“Not lies,” she faltered, and turned her face from him.

With no gentle hand he grasped her arm and forced her to look at him. But the misery in her eyes overcame him, and he roughly threw his arms around her and held her close.

“It can't be a lie. You do care for me—love me. Look at me.” He drew her head back from his breast. Her face was pale and drawn; her eyes closed tight, with tears forcing a way out under the long lashes; her lips were parted. He bowed to their sweet nearness; he kissed them again and again, while the shade of the cedars seemed to whirl about him. “I love you, Mescal. You are mine—I will have you—I will keep you—I will not let him have you!”

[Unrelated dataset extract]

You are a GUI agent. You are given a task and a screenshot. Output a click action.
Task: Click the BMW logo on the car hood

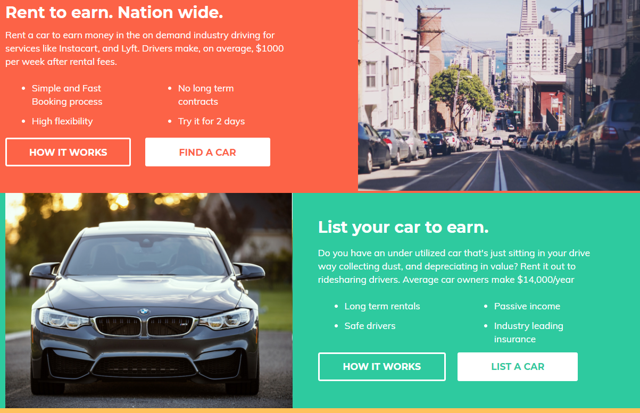(x=143, y=311)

She vibrated to that like a keen strung wire under a strong touch. All in a flash the trembling, shame-stricken girl was transformed. She leaned back in his arms, supple, pliant with quivering life, and for the first time gave him wide-open level eyes, in which there were now no tears, no shyness, no fear, but a dark smouldering fire.

“You do love me, Mescal?”

“I—I couldn't help it.”

There was a pause, tense with feeling.

“Mescal, tell me—about your being pledged,” he said, at last.

“I gave him my promise because there was nothing else to do. I was pledged to—to him in the church at White Sage. It can't be changed. I've got to marry—Father Naab's eldest son.”

“Eldest son?” echoed Jack, suddenly mindful of the implication. “Why! that's Snap Naab. Ah! I begin to see light. That—Mescal—”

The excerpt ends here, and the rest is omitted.